Cluster computing

Monday, December 8, 2014

We resume our discussion on the WRL system's cache analysis program. It was found that simulating split instruction and data first level caches and a direct mapped second level cache, analysis plus trace generation takes about 100 times as long as untraced execution. For example, tracing and analyzing a run of TV, a WRL timing verification program, extends the runtime from 25 minutes to 45 hours.

Saving traces for later analysis :
On the fly analysis does not require storage. When storage was required, the data was put on tapes for the sake of capacity and portability. Data was written onto the tape using the Maching scheme. A differencing technique was used to write the data. The original trace data was first converted into a cache difference trace consisting of reference points and differences. Addresses are represented as a difference from the previous address, rather than as an absolute address. This helps with creating patterns in the trace reference string. The cache difference trace is then compressed common sequences of data are translated to single code words. Reference locality and regularity of trace entry formats allow trace data to be very effectively compressed.
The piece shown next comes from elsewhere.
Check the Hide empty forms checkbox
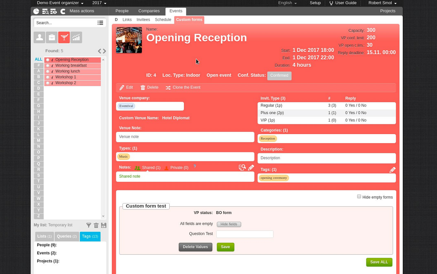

We next review the Base Case Cache organizations. A number of assumptions were made about the machine used for analyzing.
The only assumption related to the generation of traces is that of a RISC architecture in which the instruction fetches and explicit data loads and stores are the only forms of memory reference. This makes the simple form of the traces useful even though they contain no information about the instruction types other than the loads and the stores.
Among the assumptions made about the machine, one is that it's a pipelined architecture. If there were no cache misses, a new instruction is started on every cycle. This is possible when the page offset is simultaneously used to retrieve the real page from the TLB and to index the correct line in the cache. If there are no other delays other than by cache misses, the based cost is one cycle. Therefore the design of memory hierarchy is to keep the CPI close to 1.
Another assumption is that the machine is fast enough to require two levels of cache. The cost of going to the second level cache was considered about 12 cycles.

These assumptions are in line with the discussions on this topic with the hardware engineers who built the WRL system.
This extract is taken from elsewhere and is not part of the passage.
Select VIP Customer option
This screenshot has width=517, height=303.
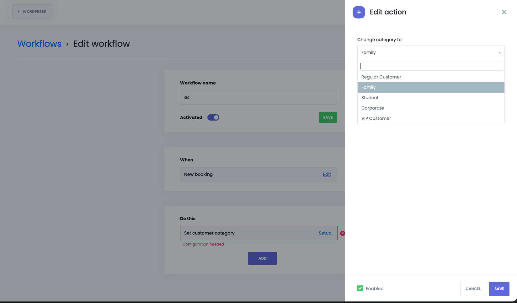(x=376, y=118)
The first level data cache is considered a write through cache. It's a four entry FIFO that queues up writes to the second level.

#codingexercise
Decimal getStdDev(decimal [] a)
{
If (a == NULL) return 0;
Return a.StdDev();
}

Sunday, December 7, 2014

In today's post we continue discussing the WRL Trace generation system. We discussed a verification technique for the correctness of the trace data. First, the simulation results were compared with that of an existing instruction level simulator. Second, to check for the correctness of the information created by the trace code, we had to verify synchronization. There were two techniques used for this purpose - one where a program that used a simple tight infinite loop for generating a recognizable pattern, and then run a variant of the analysis program that checked whether anything was missing or out of place and two - the trace entry generated by the operating system on entry to the kernel was extended to include a sequence number that was incremented on each kernel entry.
We next look at a cache analysis program. The requirements were that it be flexible. It should be changed from run to run. It shouldn't take up too much memory to cause paging overhead. It should be as fast as possible given that the analysis takes much more time than trace generation. When constants were used in this program whose values were specified at compile time, they defined the number of cache levels, split or integrated data and instruction caches, degree of associativity, number of cache lines, line size, write policy and cost of hit and miss (in units of processor cycles) A version of this program is compiled for each cache configuration and there can even be a fully associative version of the second level cache.
The program is executed at intervals that can be based on the number of instructions, trace entries, or memory references encountered. The data written includes both intervals and cumulative summaries of the number of references, miss ratio, contributions to the cycles per instruction, the percent of misses that resulted from user/kernel conflicts and all of these for each cache, contribution to the CPI by second level compulsory misses (first time references), second level cache contribution to the CPI, if fully associative, and for user mode and kernel mode, number of cycles executed and CPI, CPI broken down by instruction, load and store contributions.
#coding exercise
Decimal getMedian(decimal [] a)
{
If (a == NULL) return 0;
Return a.Median();
}
#coding exercise
Decimal getMode(decimal [] a)
{
If (a == NULL) return 0;
Return a.Mode();
}

Friday, December 5, 2014

#coding exercise
Decimal getAvg(decimal [] a)
{
If (a == NULL) return 0;
Return a.Avg();
}

In this post , we continue our study of the WRL trace system. we review Interrupt timing. Traces may not accurately represent normal execution because code segments are executed at different times and therefore possibly in different order. Slowdown in execution means that various interrupts happen sooner or more frequently than they would without tracing.If user code does asynchronous I/O or relies on signals, more trace code is executed before and after the completion of an I/O operation.
Another such concern is that the additional timer interrupts are not only traced but they affect the rate at which process switching is mandated. For example, if there are more context switches, the time slice for actual user code execution is reduced. To overcome this, we could increase the quantum associated with traced processes. Similarly, if the additional timer interrupts are a problem, we could account for them in the analysis program rather than modifying the trace data.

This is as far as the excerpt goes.